Foto: dpa / Karl-Josef Hildenbrand

Zeitgleich werden auch am Sitz der Katholischen Bischofskonferenz Österreichs in der Wiener Rotenturmstraße die Sektkorken knallen. Schließlich hat ja das oberste Organ der römisch-katholischen Kirche in Österreich im März 2009 die Einführung eines Zwangsethikunterrichts ausschließlich für Religionsverweigerer in Auftrag gegeben. Was damals galt, gilt heutzutage erst recht, nämlich Abmeldungen vom Religionsunterricht weniger schmackhaft zu machen. Die frohe Botschaft lässt sich halt nicht immer ganz zwangsfrei verkünden. Dass dieser fromme Wunsch ausgerechnet dank grüner Unterstützung in Erfüllung gehen wird, ist allerdings ein Treppenwitz der Geschichte.

Bedenkliches Entweder-oder-Modell

Dieses verfassungsrechtlich bedenkliche Entweder-oder-Modell der Regierung stellt eine grobe Verletzung der Religionsfreiheit aller, die keine religiöse Erziehung erhalten möchten, dar, ist einer pluralistischen – und weitgehend säkularen – Gesellschaft nicht gerecht. Das wurde schon oft erwähnt. Weit weniger Aufmerksamkeit hingegen erhält die Tatsache, dass dieses Modell auch Schülerinnen und Schüler benachteiligt, die aufgrund ihrer religiösen Überzeugung – oder auch infolge einer weniger reflektierten religiösen Sozialisation – einen Religionsunterricht besuchen. Schließlich wird ihnen verwehrt, einen weltlichen Ethikunterricht zu besuchen, in dessen Rahmen über Gott und die Welt ergebnisoffen diskutiert wird. Schülerinnen und Schülern aus bildungsfernen und am Rande der Gesellschaft lebenden Familien wird ein wichtiges Integrationsinstrument verwehrt und der spätere soziale Aufstieg erschwert werden. "Kein Kind darf zurückgelassen werden" ist schon seit Jahren die zentrale bildungspolitische Botschaft der Grünen; mit der Unterstützung des kirchlich geforderten Ethikunterrichtsmodells konterkarieren sie aber genau dieses hehre Ziel.

Grüner Sanktus

Nach jahrzehntelanger politischer Arbeit hat diese Partei es geschafft, ein Saubere-Hände-Image – sowohl politisch als auch strafrechtlich betrachtet – aufzubauen und darüber hinaus eine ideologische Geradlinigkeit in politischen Kernfragen auch jenseits des eigenen USP, also des Umweltschutzes, zu etablieren.
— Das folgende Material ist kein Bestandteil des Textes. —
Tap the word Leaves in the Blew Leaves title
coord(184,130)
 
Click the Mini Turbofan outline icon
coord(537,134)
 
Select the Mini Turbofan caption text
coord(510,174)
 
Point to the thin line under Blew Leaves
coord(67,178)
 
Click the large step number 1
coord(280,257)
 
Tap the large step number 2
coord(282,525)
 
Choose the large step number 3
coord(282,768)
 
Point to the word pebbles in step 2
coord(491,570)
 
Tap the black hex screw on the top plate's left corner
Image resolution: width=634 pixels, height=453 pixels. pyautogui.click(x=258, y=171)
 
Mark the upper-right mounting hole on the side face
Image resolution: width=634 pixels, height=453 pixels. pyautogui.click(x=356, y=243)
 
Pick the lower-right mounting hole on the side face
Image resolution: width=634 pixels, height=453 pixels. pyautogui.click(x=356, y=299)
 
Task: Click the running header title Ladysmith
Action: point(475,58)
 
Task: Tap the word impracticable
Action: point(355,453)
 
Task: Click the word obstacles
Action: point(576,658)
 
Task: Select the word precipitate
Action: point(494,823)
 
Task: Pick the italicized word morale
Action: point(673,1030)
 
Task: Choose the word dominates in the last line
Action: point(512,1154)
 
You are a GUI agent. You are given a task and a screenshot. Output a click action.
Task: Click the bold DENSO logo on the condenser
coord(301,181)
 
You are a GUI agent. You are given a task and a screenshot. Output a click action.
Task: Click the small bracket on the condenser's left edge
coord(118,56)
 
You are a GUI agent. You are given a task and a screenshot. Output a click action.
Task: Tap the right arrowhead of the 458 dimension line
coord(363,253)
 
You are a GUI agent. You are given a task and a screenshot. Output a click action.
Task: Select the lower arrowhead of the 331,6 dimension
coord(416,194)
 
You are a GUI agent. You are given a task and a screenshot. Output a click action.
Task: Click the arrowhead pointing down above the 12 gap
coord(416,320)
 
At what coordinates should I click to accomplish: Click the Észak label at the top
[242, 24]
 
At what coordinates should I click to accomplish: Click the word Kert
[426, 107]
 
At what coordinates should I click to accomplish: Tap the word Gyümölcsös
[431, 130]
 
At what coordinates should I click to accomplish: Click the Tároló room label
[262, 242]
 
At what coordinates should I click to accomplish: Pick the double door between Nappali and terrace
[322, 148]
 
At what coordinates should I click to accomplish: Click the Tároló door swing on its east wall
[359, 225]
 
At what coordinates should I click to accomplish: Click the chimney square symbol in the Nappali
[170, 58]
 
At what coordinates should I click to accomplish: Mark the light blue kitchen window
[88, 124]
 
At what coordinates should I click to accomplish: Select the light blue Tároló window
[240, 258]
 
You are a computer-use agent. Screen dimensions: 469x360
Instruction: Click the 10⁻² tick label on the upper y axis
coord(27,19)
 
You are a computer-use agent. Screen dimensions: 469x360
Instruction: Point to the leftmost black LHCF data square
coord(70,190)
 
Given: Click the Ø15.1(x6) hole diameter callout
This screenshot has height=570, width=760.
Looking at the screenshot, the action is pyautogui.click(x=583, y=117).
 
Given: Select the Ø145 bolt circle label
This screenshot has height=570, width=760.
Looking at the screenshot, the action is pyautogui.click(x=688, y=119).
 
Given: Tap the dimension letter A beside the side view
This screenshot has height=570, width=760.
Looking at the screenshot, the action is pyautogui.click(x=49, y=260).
Eine sozialbewusste Politik in einem säkularen Rechtsstaat, in dem die Wahrung der Menschenrechte oberstes Gebot ist und wo die gesellschaftliche Inklusion nicht nur gepredigt, sondern auch gelebt wird – auch das ist schon längst typisch grün.

Nach Abschluss des traditionellen Begutachtungsrituals werden die Grünen dennoch geschlossen für die von der ÖVP diktierte Änderung des Schulorganisationsgesetzes und somit für einen Ethikunterricht als "Ersatzpflichtgegenstand für den Religionsunterricht" stimmen. Infolge des grünen Sanktus werden nicht nur die Religionsgemeinschaften erstmals gesetzlich ermächtigt werden, eine Kernaufgabe des Staates im Bildungsbereich zu erledigen; ein gemeinsamer Ethikunterricht für alle Schülerinnen und Schüler – ungeachtet ihrer konfessionellen Zugehörigkeit oder anderer Unterscheidungsmerkmale – wird zudem in weiterer Folge auch langfristig verhindert werden.

Krasser Widerspruch

Ob der positive Beitrag der Grünen in Sachen Umweltschutz auf globaler Ebene selbst mithilfe der empfindlichsten Messgeräte je quantifizierbar sein wird, ist zu bezweifeln. Die politischen, rechtlichen und gesellschaftlichen Auswirkungen des bevorstehenden grünen Sündenfalls werden in Österreich hingegen weitreichend und nachhaltig sein. Und sie werden in krassem Widerspruch zu dem stehen, was die Grünen seit Jahren vertreten haben. Mit der Unterstützung eines diskriminierenden Zwangsethikunterrichts ausschließlich für Religionsverweigerer werden die Grünen demnächst endgültig ihre Unschuld verlieren. (Eytan Reif, 26.5.2020)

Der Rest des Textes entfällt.